*** Opening DATA TO PROCESS ***
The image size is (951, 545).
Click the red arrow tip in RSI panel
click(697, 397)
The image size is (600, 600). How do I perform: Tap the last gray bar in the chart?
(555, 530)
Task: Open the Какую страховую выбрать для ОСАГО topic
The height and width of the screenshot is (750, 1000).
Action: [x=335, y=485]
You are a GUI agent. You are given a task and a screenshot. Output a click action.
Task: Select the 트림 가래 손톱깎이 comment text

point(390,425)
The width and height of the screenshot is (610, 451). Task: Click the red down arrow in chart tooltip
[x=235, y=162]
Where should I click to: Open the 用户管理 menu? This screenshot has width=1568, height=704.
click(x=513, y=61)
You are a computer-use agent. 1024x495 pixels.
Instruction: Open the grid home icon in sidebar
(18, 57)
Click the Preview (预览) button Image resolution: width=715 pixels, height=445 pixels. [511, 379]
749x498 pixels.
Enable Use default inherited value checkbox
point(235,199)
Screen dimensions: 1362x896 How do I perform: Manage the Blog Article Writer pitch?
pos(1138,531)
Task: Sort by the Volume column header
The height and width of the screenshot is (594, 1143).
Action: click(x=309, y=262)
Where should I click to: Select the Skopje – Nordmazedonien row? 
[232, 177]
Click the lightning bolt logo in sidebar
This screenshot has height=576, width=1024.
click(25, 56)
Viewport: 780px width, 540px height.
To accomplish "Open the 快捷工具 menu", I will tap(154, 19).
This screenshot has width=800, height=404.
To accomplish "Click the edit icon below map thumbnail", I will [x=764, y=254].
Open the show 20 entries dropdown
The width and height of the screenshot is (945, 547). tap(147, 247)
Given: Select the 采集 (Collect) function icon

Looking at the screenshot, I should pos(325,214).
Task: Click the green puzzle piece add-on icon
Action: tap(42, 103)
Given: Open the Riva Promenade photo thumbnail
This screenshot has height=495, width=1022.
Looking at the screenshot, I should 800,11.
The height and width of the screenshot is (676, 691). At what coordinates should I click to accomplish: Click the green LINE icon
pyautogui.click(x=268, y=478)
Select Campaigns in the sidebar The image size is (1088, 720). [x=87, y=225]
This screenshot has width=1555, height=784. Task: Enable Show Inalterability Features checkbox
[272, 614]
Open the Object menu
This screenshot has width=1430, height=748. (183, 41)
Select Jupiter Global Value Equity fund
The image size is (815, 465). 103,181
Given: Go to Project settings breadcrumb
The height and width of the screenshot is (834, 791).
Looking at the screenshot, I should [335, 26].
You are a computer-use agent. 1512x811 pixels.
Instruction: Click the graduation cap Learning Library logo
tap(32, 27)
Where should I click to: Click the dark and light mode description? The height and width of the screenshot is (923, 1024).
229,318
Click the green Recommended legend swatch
*** Closing DATA TO PROCESS ***
▶ [ASSIGNMENT] Every line where "computer" appears must be returned from the listing above.

▶ [ANSWER AREA]
You are a computer-use agent. 1024x495 pixels.
You are a computer-use agent. 1512x811 pixels.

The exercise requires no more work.